Harris Interactive has a new study on the use of personal health records. Around 42% keep personal health records with people tending to do it more the older they get. However, the most interesting part of the study was when they asked people how they kept those records.

Of the 42% who keep those records, (with multiple answers allowed) 86% keep paper files, 15% keep files on in a formal paper record, 13% keep it on a computer. Of those 13%, 11% keep it in their own electronic files, while only 2% purchased a specialised computer software to record their information while just 1% use a web site to keep those records.

Assuming these numbers are about accurate, this suggests to me that the health care business has got a serious problem on its hands and a real opportunity. Buried in this article about online banking fraud is this estimate:

According to Gartner, 45 percent of the 141 million U.S. adults who use the Internet pay bills online. Consumers like the convenience and banks like the operating savings.

The Pew Internet research project has some slightly older numbers

Online banking increased by 127% — more than any other activity about which we asked 2000 and 2002. In March 2000, just 15 million had tried some form of online banking, but by October 2002, 34 million had done so.

It’s a good bet that online banking is now up in the range of 50+ million Americans. And where do they keep their financial records? On the bank’s web site, of course.

So can you keep your health records on your health plan or your physician’s site? In general no — (unless you live in certain parts of Boston, Utah, or Seattle and have the right healthplan). I sort of have an online record, in that I have some information stored in RelayHealth‘s messaging service which my doctor is supposed to be (but isn’t actually) using in conjunction with Blue Shield of California. But for the vast majority of Americans, there is no easy way to get access to your health information and store it.
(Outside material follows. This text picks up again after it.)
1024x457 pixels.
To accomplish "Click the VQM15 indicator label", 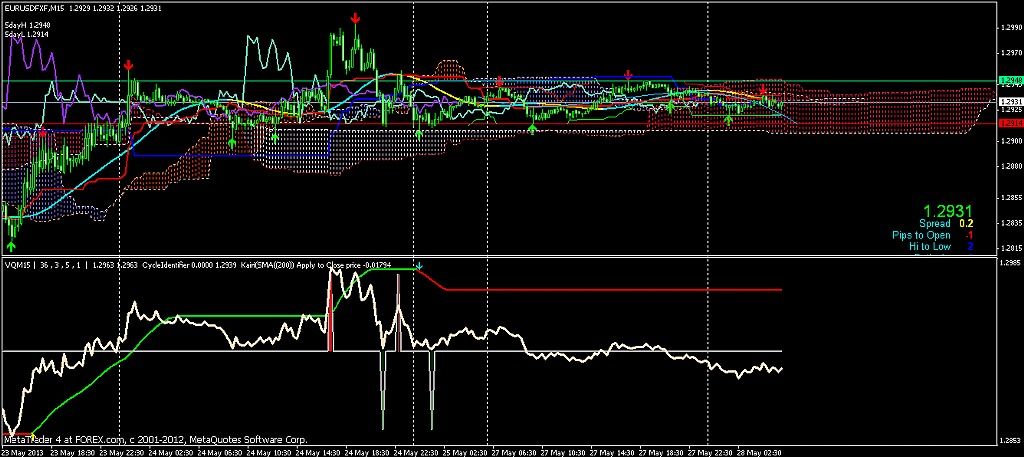I will (16, 266).
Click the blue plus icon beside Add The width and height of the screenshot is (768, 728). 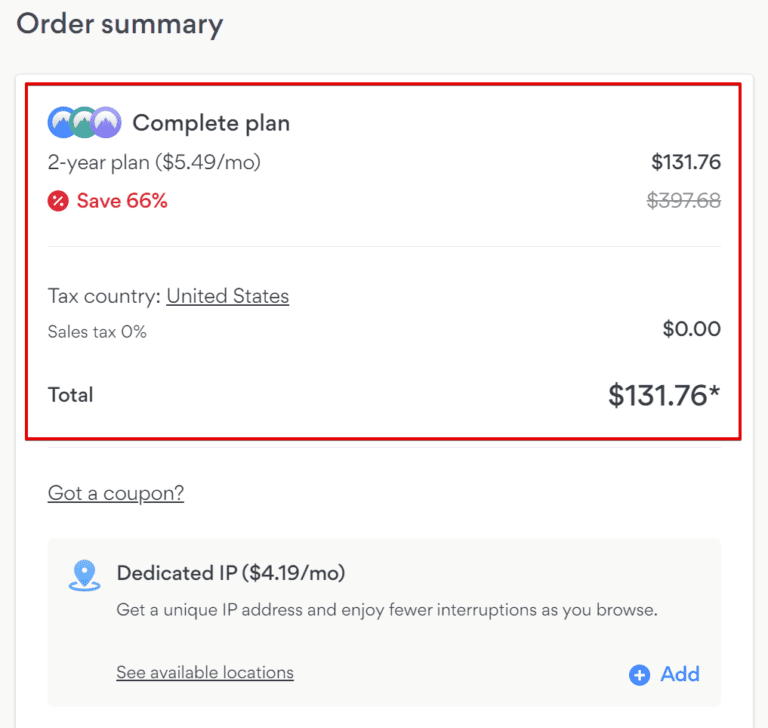click(x=639, y=675)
And despite going on 8 years of the Internet revolution, essentially very few health care organizations seem to think that it’s important to provide their members or patients with that service.
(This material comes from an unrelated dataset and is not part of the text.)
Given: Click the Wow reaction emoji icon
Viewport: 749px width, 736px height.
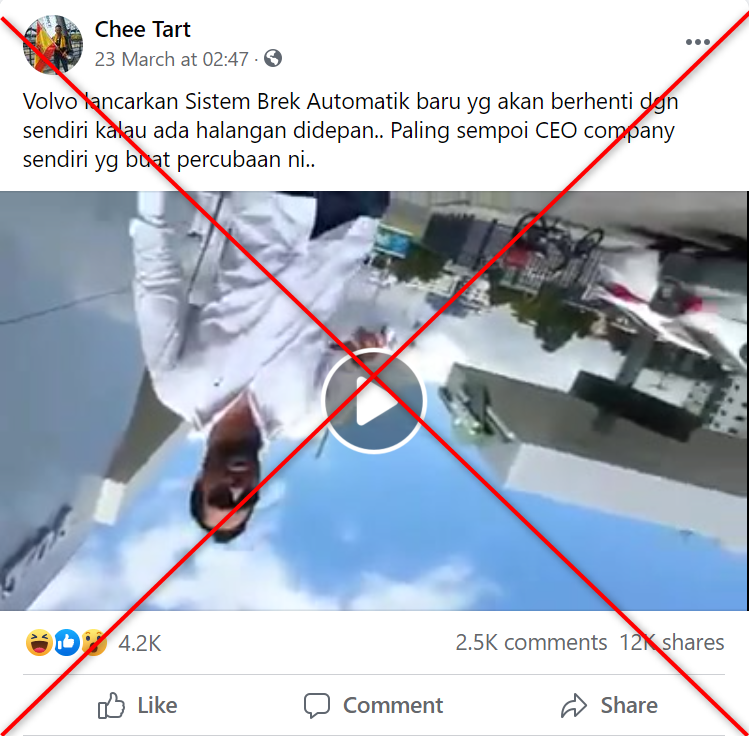Looking at the screenshot, I should (x=94, y=642).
Oh, and yes I’m bitter. If you don’t know why, the short version is in the last paragraph here. The longer version is buried in this rather fun article I wrote for iHealthbeat in 2002.

BLOGS: Off-topic, THCB predicts future! Craigslist….

A few weeks back I suggested that eBay or Knight-Ridder may be concerned about the way Craigslist is eating small ads. Last Friday eBay bought 25% of Craigslist. So my “prediction” was in some ways correct. Interesting deal though. Craigslist is basically an anarcho-syndaclist commune posing as a small privately-held company, and they have made only a very little attempt to cash in on their success (the only charges are for job ads in SF, and NYC). So in a sense it’s a success story of the old Internet strategy of “get the eyeballs then ramp up the prices,” without ramping up the prices much–although my sources there tell me that they get so swamped with New York apartment brokers that they might be next ones to get a bill! The deal came about because a partner and minority owner no longer working there wanted to cash out, and rather than get a new minority owner who they didn’t like, the management team basically steered the deal to the (hopefully well-behaved!) eBay. BTW Happy birthday Jim, and thanks Susan.